Ближайшей к этим добродетелям является кротость, и она направлена против страсти, но уже не к деньгам, а к мщению. Ведь существует ярость, жажда отмщения, которой и сопротивляется кротость для того, чтобы эта страсть не поднималась сверх меры. Крайностями, которым противостоит кротость, являются вспыльчивость и вялость. И то и другое чувство порочно. Середина же между ними достойна похвалы, поскольку она указывает, на кого и до какой степени необходимо гневаться».

«Насколько я мог понять, – заявляет он, – некую середину допускали непосредственно и другие добродетели, которые были упомянуты до сих пор. Удивительно для меня, однако, если и эта кротость допускает середину.

Если мы признаем это, то должны также допустить и то, что какой-то гнев достоин похвалы. С этим же, как признаюсь тебе, я не могу согласиться. Если тебе не докучает это мое вмешательство, я попытаюсь разъяснить тебе, какие причины вызывают у меня сомнения».

Я ответил: «Ты говори здесь, как хочешь. Ведь все это рассуждение начато не по моему желанию, а по твоему».

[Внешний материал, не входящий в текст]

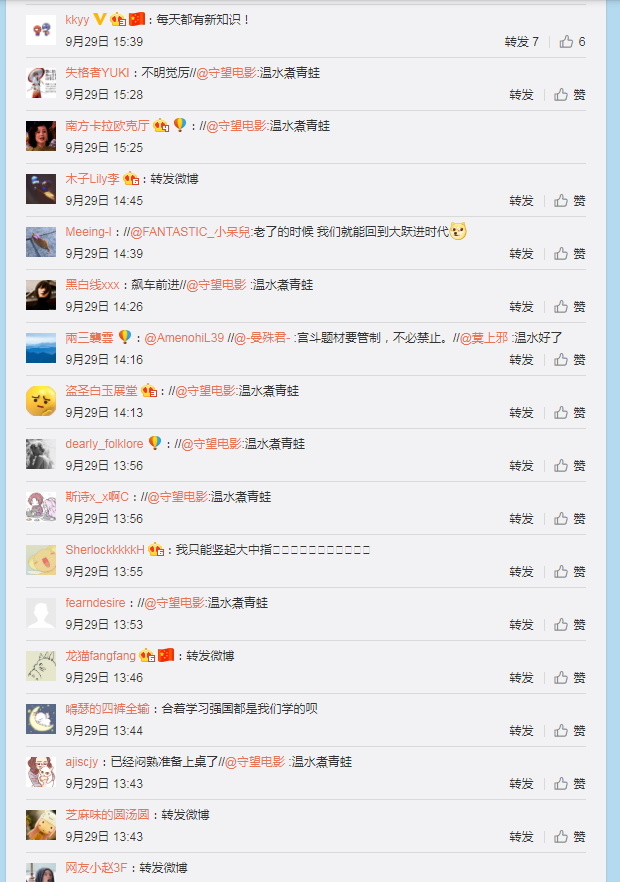
Task: Open 龙猫fangfang's avatar thumbnail
Action: coord(41,666)
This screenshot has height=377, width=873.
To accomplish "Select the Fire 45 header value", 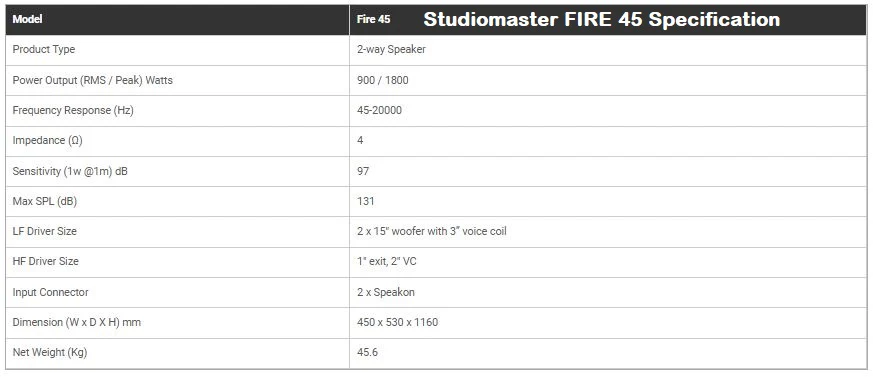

«Я полагаю, – сказал он, – что никакой гнев не может быть достоин похвалы. Если же он не достоин похвалы, то не связан с добродетелью, поскольку всякая добродетель является достойной восхваления. Добродетель указывает на превосходство и совершенство. Ничего не существует такого, что делалось бы людьми лучше в состоянии гнева, чем без него. Чем является гнев, если не каким-то бурлением, раздражением, которые противоположны зрелому, спокойному совету и уравновешенности рассудка. Ведь ничего из того, в чем следовало бы раскаиваться, так часто не происходит с людьми, как из того, что было порождено гневом.

На самом деле истинный разум, без которого никакая добродетель не могла бы существовать, требует успокоения души и ее [60] ясности, гнев же волнует и раздражает, так что губит и уродует не только способность разума к рассуждению, но также и состояние тела, достойное похвалы. Безумные глаза и дрожащие губы, прерывистая и расстроенная речь, ненормальная жестикуляция, приступы сумасшествия – все это, извини меня, кажется мне присущим скорее какому-то бешенству, а не добродетели. И было бы чрезвычайно глупо утверждать, что в добродетелях преобладает истинный разум, и при этом признавать, что гнев, который уводит нас от этого истинного разума, иногда является добродетелью, и полагать одновременно, что тот, кто не обладает чувством меры по отношению к самому себе, окажется в состоянии соблюдать эту меру в собственном поведении и своих действиях.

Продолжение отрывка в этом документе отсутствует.